Johnson Toby
School of Biological Sciences, The University of Edinburgh, Edinburgh EH9 3JT, UK.
Biostatistics. 2007 Jul;8(3):546-65. doi: 10.1093/biostatistics/kxl028. Epub 2006 Sep 19.
Association mapping studies aim to determine the genetic basis of a trait. A common experimental design uses a sample of unrelated individuals classified into 2 groups, for example cases and controls. If the trait has a complex genetic basis, consisting of many quantitative trait loci (QTLs), each group needs to be large. Each group must be genotyped at marker loci covering the region of interest; for dense coverage of a large candidate region, or a whole-genome scan, the number of markers will be very large. The total amount of genotyping required for such a study is formidable. A laboratory effort efficient technique called DNA pooling could reduce the amount of genotyping required, but the data generated are less informative and require novel methods for efficient analysis. In this paper, a Bayesian statistical analysis of the classic model of McPeek and Strahs is proposed. In contrast to previous work on this model, I assume that data are collected using DNA pooling, so individual genotypes are not directly observed, and also account for experimental errors. A complete analysis can be performed using analytical integration, a propagation algorithm for a hidden Markov model, and quadrature. The method developed here is both statistically and computationally efficient. It allows simultaneous detection and mapping of a QTL, in a large-scale association mapping study, using data from pooled DNA. The method is shown to perform well on data sets simulated under a realistic coalescent-with-recombination model, and is shown to outperform classical single-point methods. The method is illustrated on data consisting of 27 markers in an 880-kb region around the CYP2D6 gene.
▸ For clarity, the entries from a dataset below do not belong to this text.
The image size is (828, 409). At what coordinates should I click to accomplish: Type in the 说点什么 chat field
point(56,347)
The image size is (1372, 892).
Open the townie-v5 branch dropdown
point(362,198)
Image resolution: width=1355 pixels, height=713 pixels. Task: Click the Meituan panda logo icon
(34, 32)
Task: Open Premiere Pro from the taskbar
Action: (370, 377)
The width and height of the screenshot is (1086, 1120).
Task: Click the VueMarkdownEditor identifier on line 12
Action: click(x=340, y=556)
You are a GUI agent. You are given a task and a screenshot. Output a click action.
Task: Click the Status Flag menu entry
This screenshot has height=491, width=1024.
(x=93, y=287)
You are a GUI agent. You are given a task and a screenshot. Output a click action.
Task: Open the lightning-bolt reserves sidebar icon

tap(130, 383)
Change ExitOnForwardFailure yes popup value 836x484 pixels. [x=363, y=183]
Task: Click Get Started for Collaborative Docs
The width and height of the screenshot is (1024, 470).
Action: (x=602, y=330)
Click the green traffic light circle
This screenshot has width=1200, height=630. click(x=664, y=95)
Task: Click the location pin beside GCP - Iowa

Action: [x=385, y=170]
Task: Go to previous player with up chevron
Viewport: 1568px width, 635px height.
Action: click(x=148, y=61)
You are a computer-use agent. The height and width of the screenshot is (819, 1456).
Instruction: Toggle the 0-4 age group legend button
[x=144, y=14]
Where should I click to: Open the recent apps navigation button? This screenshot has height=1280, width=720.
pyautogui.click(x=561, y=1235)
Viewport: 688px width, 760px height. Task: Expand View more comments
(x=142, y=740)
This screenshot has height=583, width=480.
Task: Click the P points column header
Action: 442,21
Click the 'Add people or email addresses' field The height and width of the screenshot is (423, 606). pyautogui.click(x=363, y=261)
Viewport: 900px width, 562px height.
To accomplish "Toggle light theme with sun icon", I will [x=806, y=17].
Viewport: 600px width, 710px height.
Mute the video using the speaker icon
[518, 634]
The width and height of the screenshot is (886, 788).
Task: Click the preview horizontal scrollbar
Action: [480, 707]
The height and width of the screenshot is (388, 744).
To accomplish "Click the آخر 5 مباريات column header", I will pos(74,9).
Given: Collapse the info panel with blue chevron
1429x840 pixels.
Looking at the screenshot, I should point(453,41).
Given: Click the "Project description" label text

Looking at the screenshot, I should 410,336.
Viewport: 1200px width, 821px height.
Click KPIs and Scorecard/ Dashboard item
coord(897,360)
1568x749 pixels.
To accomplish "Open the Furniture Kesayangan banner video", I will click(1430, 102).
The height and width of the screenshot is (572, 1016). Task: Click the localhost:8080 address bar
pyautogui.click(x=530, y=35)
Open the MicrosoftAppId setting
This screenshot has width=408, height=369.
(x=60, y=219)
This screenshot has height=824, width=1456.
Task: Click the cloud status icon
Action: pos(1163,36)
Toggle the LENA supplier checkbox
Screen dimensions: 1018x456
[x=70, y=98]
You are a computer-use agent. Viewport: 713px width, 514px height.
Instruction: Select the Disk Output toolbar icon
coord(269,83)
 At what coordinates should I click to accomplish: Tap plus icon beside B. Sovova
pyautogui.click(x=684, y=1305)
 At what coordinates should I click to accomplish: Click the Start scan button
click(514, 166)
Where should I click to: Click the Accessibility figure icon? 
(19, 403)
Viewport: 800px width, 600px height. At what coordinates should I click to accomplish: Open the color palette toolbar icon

关联图谱研究旨在确定性状的遗传基础。一种常见的实验设计是使用一个不相关个体的样本,将其分为两组,例如病例组和对照组。如果该性状具有复杂的遗传基础,由许多数量性状基因座(QTL)组成,那么每组都需要足够大。每组必须在覆盖感兴趣区域的标记位点进行基因分型;对于大的候选区域的密集覆盖,或者全基因组扫描,标记的数量将会非常大。这样一项研究所需的基因分型总量是巨大的。一种名为DNA池化的实验室高效技术可以减少所需的基因分型量,但产生的数据信息较少,需要新的方法进行有效分析。本文提出了对McPeek和Strahs经典模型的贝叶斯统计分析。与之前关于该模型的工作不同,我假设数据是使用DNA池化收集的,因此个体基因型不能直接观察到,并且还考虑了实验误差。可以使用解析积分、隐马尔可夫模型的传播算法和求积法进行完整的分析。这里开发的方法在统计和计算上都是高效的。它允许在大规模关联图谱研究中,使用来自混合DNA的数据同时检测和定位QTL。该方法在基于现实的合并重组模型模拟的数据集上表现良好,并且优于经典的单点方法。该方法在由CYP2D6基因周围880 kb区域内的27个标记组成的数据上进行了说明。